Everyone deserves access to medication. People enrolled in the Part D Extra Help program (also called the Low-Income Subsidy or LIS) qualify for subsidies to cover some of their out-of-pocket prescription drug costs.

Ensuring access to affordable drugs for LIS enrollees is an important way to address health inequities. LIS enrollees are more likely, for instance, to have disabilities and/or identify as Black or Hispanic.

Being enrolled in LIS doesn’t mean that you don’t pay a Part D premium. The average LIS enrollee receiving the full subsidy in 2020 and 2021 paid on average $60 and $54 per year in premiums.1 Luckily, LIS enrollees shopping on the Medicare.gov Plan Finder can find LIS benchmark plans with $0 premiums or enhanced Part D plans with premiums that are less than $10 a month.

Yet the program is not meeting everyone's needs. Many LIS enrollees may discover that not one of these two types of plans in their state covers all their prescription drugs or has their nearby pharmacies in network. The number of standalone prescription drug plans—those that are not part of a Medicare Advantage plan—and the number of $0 premium LIS benchmark plans has been decreasing in recent years. The reduction in the number of standalone Part D prescription drug plans and LIS benchmark plans is a concerning trend and one that may continue. This makes it less likely that a LIS enrollee can find an appropriate plan that both includes their medications and a nearby pharmacy and has an affordable premium.

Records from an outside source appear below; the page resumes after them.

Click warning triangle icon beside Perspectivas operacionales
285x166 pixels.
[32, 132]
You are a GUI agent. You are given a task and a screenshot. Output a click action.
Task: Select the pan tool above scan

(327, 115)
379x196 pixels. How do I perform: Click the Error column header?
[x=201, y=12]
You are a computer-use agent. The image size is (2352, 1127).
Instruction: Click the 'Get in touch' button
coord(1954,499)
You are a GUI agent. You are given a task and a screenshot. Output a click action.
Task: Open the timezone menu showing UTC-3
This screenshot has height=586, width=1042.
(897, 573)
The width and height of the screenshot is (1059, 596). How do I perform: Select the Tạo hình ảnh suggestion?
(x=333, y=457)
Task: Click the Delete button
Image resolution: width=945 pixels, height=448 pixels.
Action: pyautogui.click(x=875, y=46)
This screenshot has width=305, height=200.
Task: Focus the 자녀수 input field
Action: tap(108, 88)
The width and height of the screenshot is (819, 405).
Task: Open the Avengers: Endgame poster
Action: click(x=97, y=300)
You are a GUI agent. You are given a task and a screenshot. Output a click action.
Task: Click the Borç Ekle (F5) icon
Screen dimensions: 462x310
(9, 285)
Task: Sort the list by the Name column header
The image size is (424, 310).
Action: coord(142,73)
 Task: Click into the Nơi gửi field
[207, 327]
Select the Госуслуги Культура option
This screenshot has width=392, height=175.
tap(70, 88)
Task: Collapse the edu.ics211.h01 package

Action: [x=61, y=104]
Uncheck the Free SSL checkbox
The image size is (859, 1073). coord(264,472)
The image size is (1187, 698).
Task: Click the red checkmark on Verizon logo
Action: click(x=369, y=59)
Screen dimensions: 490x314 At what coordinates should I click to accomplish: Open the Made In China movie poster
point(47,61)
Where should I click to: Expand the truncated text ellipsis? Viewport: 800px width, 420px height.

On May 7, 2024, NCOA wrote a letter (co-signed by 27 other beneficiary and disease-focused  organizations) to CMS Administrator Chaquita Brooks-LaSure that asks CMS to increase the number of $0 premium LIS benchmark plans that a LIS beneficiary can choose from. We asked CMS to do so to ensure that all low-income Part D Extra Help enrollees can access their needed medications and preferred pharmacies while not having to pay a burdensome premium.

NCOA isn’t just focusing on LIS benchmark plans in the letter, but we’re asking for some LIS changes that are somewhat adjacent. The second topic is “intelligent assignment” (also known as “beneficiary-focused assignment”), or asking CMS to be more careful when automatically assigning beneficiaries to $0 premium LIS benchmark plans.

We asked CMS to ensure that LIS enrollees who are automatically assigned to $0 LIS benchmark plans cover needed medications and have nearby pharmacies in network.

NCOA also asked CMS to test whether sending a notice to all LIS enrollees paying premiums would change beneficiary behavior. The notice, which already exists and goes out to a smaller subset of this population, encourages enrollees to ensure that their plan is affordable and covers needed medications and has their local pharmacy in network.

In February 2023, NCOA and the PAN Foundation wrote a letter (co-signed by 68 other advocacy organizations) to CMS that included the latter two recommendations along with many others related to the Part D Extra Help program. We used the May 2024 letter to remind CMS of these two remaining requests.

On May 2, 2024, NCOA, Justice in Aging, Medicare Rights Center, and the Patient Access Network (PAN) Foundation met with CMS to discuss intelligent assignment and the audience the Chooser’s Notice is sent to. CMS said it is very interested in further exploring intelligent assignment. Yet CMS said it is focused right now on making the Chooser’s Notice more impactful for the current audience it is sent to. NCOA and the PAN Foundation have since told CMS that they are very interested in working with CMS to make the Chooser’s Notice more effective.